## DIRECTION
Summarize the court decision below in two sentences.

## EXTRACT TO READ
********

COURT FILE NO.: YC-18-0055-00AP
DATE: 2019-09-10
ONTARIO
SUPERIOR COURT OF JUSTICE
B E T W E E N:
HER MAJESTY THE QUEEN
A. Sadler, for the Crown
- and -
T.S.
J. Dagsvik, for the Accused
Accused
HEARD: June 10, 2019, at Thunder Bay, Ontario
WARNING
UNDER S. 110 OF THE YOUTH CRIMINAL JUSTICE ACT, NO PERSON SHALL PUBLISH THE NAME OF A YOUNG PERSON, OR ANY OTHER INFORMATION RELATED TO A YOUNG PERSON, IF IT WOULD IDENTIFY THE YOUNG PERSON AS A YOUNG PERSON DEALT WITH UNDER THE ACT
Mr. Justice D. C. Shaw
Decision on Appeal
[1] This is an appeal by the Crown against the acquittal of the respondent, a young person, on a charge of assault with a weapon, contrary to s. 267 (b) of the Criminal Code, and on two charges of failure to comply with a sentence, contrary to s. 137 of the Youth Criminal Justice Act.
Background
[2] It was alleged that the respondent had assaulted the complainant, D.A., with a beer bottle.
[3] The charges were scheduled for trial in the Ontario Court of Justice on July 19, 2018, before Burton J. sitting as a Youth Justice Court judge.
[4] On April 25, 2018, a Subpoena to a Witness was issued out of the Youth Justice Court by a Justice of the Peace, requiring the complainant to attend before the presiding Youth Justice Court Judge on July 19, 2018, to give evidence for the prosecution.
[5] The complainant did not attend for trial on July 19, 2018.
[6] The complainant had not been served personally with the subpoena.
[7] At trial, the Crown produced an affidavit of service, sworn by a peace officer. It indicated that on May 9, 2018, the officer served:
_______, the witness name (sic) in the attached subpoena with a true copy of the subpoena, in the manner indicated below, namely…
[8] The officer then checked off a box on the form and wrote in the words, "(mother) S.A.", so that the pre-printed form read:
By leaving it for him/her at his/her usual place of abode with (mother) S.A. who appeared to be at least sixteen years of age, because the witness could not conveniently be found.
[9] When the complainant did not attend for trial after being paged, the Crown advised the presiding judge that the complainant was a material witness, without whom the Crown could not prove its case. The Crown asked for a warrant. The Crown also asked for an adjournment of the trial.
[10] The trial judge directed that S.A. be paged. There was no response to the page.
[11] The defence acknowledged at trial that the complainant was a material witness. The defence, however, objected to an adjournment.
[12] The presiding judge denied the Crown's request for a warrant and for an adjournment. The trial judge stated:
Well, I don't agree that I can presume that his mother told him anything, including the court date. I can't infer anything from his absence, including that he's aware of the consequences of the failure to appear. Obviously, I don't have any, any indications of coercion or threats which might be relevant to the failure to appear but I can't issue a warrant since I don't have proof that he was personally served. I know he wasn't personally served.
I don't have any proof that he is willfully absent because we've got no proof that he is actually aware of the court date. So I can't issue the material witness warrant. And without personal service, I'm afraid that's the end of the matter. I can't grant an adjournment. So, no material witness warrant, no adjournment.

********

## DATA LINES
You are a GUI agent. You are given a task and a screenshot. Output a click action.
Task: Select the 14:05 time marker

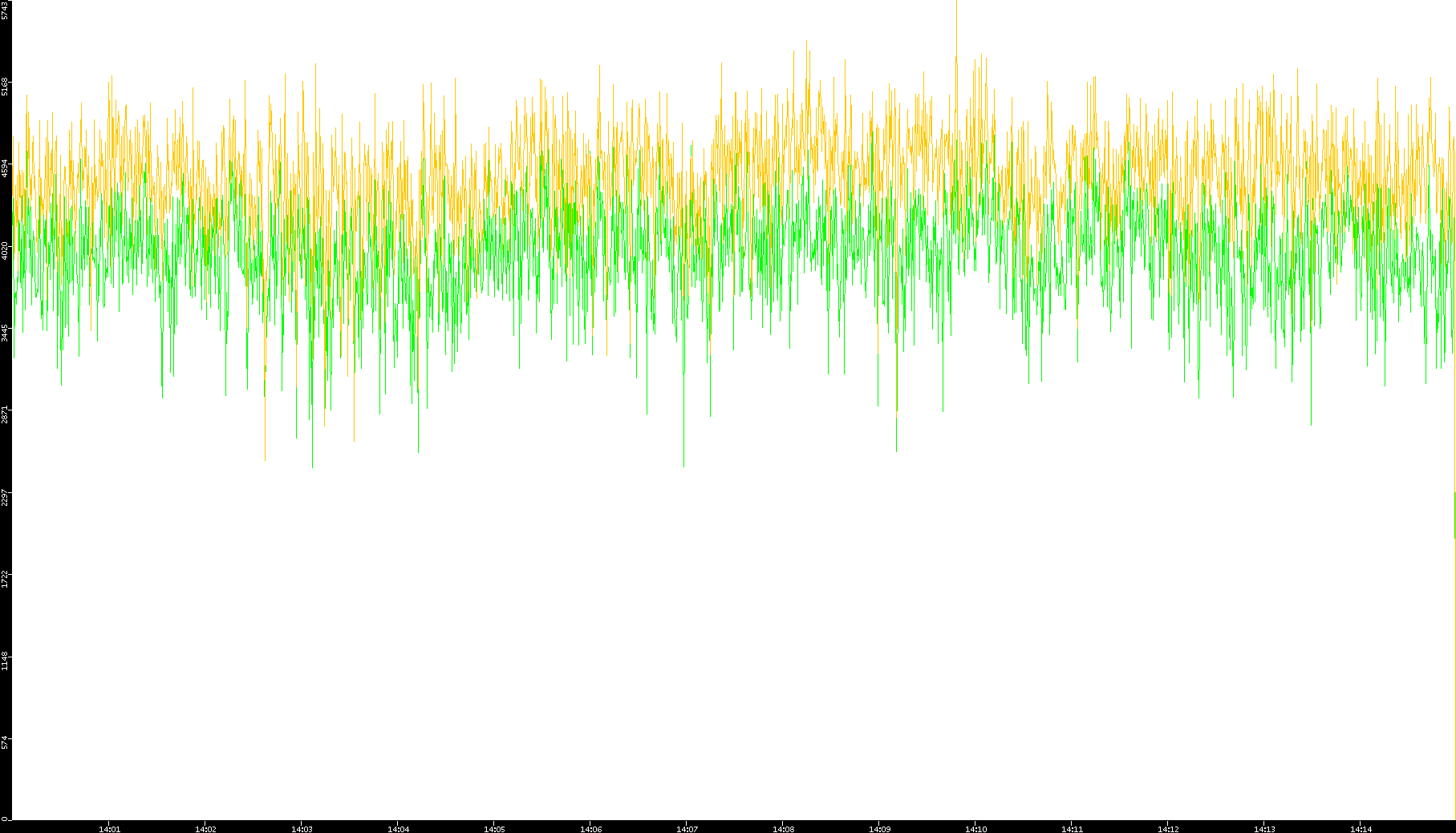click(494, 829)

********

## SOLVED EXERCISE
The Crown appealed the acquittal of a young person charged with assault with a weapon and two counts of failure to comply with a sentence, after the complainant, allegedly assaulted with a beer bottle, did not attend the trial. Because the subpoena had been left with the complainant's mother rather than served on him personally, the trial judge refused the Crown's requests for a material witness warrant and an adjournment.